1-2 cloves of garlic
Fresh ginger (approx 2cm piece,peeled)
Large handful of fresh herbs (I use curry leaf, thai basil, garlic chives, 2 bay leaves)
1-2 T curry powder of choice (I wouldn’t recommend ‘Keens’ as I find the flavour a little harsh, but if you like it, use it!)
3 large, ripe tomatoes
1 T fish sauce (or to taste)
1 tsp sesame oil (or to taste)
1-2 T white balsamic vinegar (or acid of choice – lime juice is nice)
1T rapadura / coconut palm sugar / raw sugar
Salt and pepper
500g chicken (thighs work best because they retain their moisture, but I used breast last night and it worked just fine), sliced
3/4 cup thick coconut cream
Cooked millet to serve
1. Finely chop onion and garlic and fry in oil (or ghee or butter) until soft. Add grated ginger and allow to soften a little.
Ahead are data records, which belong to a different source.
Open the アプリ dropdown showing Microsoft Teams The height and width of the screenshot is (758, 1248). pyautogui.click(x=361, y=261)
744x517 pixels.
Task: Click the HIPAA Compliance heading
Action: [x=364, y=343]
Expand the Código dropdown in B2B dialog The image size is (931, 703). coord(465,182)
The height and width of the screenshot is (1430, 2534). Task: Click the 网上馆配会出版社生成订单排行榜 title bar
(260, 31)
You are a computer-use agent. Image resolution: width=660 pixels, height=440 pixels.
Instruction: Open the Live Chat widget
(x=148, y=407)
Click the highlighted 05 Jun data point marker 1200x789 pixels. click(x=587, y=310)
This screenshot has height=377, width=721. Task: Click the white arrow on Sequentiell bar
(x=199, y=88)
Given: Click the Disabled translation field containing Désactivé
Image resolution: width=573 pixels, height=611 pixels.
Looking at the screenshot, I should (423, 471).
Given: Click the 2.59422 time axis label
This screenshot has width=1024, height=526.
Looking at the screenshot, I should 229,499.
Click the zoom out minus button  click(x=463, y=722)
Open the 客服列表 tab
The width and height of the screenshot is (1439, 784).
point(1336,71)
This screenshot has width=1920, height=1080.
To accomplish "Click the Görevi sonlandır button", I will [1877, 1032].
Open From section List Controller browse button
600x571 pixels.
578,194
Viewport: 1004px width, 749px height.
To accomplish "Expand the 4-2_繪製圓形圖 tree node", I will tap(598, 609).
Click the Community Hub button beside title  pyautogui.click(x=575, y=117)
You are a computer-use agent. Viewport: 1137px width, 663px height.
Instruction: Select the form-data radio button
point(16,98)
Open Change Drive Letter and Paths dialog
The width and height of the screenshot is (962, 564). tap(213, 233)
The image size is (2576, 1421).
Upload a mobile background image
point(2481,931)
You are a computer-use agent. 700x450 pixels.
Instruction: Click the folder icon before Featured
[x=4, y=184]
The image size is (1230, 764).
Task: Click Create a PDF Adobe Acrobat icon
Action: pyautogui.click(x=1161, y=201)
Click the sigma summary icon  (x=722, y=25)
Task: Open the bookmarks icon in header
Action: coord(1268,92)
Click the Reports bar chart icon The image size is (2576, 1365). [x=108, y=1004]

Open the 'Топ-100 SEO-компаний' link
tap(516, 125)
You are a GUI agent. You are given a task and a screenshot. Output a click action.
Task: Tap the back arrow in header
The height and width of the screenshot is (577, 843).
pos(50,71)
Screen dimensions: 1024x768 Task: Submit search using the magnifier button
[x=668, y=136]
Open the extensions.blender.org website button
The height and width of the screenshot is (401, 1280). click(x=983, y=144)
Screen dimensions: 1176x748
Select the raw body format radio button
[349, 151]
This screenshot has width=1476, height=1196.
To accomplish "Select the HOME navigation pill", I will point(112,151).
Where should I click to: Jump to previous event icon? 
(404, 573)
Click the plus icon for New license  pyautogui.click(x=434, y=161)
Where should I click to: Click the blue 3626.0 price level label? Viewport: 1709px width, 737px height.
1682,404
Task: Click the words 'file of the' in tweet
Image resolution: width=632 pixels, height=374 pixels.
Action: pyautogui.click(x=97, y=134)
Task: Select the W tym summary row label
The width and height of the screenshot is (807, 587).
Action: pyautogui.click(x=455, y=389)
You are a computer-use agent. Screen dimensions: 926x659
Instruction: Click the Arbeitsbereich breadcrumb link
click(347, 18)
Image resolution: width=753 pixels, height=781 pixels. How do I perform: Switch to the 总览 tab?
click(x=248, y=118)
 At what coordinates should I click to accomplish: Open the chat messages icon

2. Stir through finely chopped herbs and curry powder. Fry off until fragrant.
3. Finely chop tomatoes and stir through. Allow to simmer for a few minutes.
(Steps 1-3 can be easily covered in TMix – after chopping and sauteeing onion mixture, add herbs and turbo for a few seconds, scrape down and add tomatoes. Turbo for a few seconds until smooth. You could continue cooking the curry in TM, but I like to pour into my pan and continue cooking in there so I can cook my millet to serve with the curry in the Thermie)
4. Add the fish sauce, sesame oil, vinegar, sugar,salt and pepper. Stir through and continue to lightly simmer until the sauce has reduced by around 1/4 of it’s volume. Taste and adjust seasonings if required.
5. Add chicken and allow to continue to simmer for around 15-20 minutes. While the meat is cooking through, cook your millet in the Thermie (or on the stovetop) in salted water or stock. (Using the Thermie bowl is fantastic here if you used it to chop your herbs, onion etc as the flavour goes through the water and the millet)
6. When the chicken is just cooked through, add coconut cream and stir through. Allow the sauce to warm through again before serving.
7. Serve with millet and steamed greens (if you have them).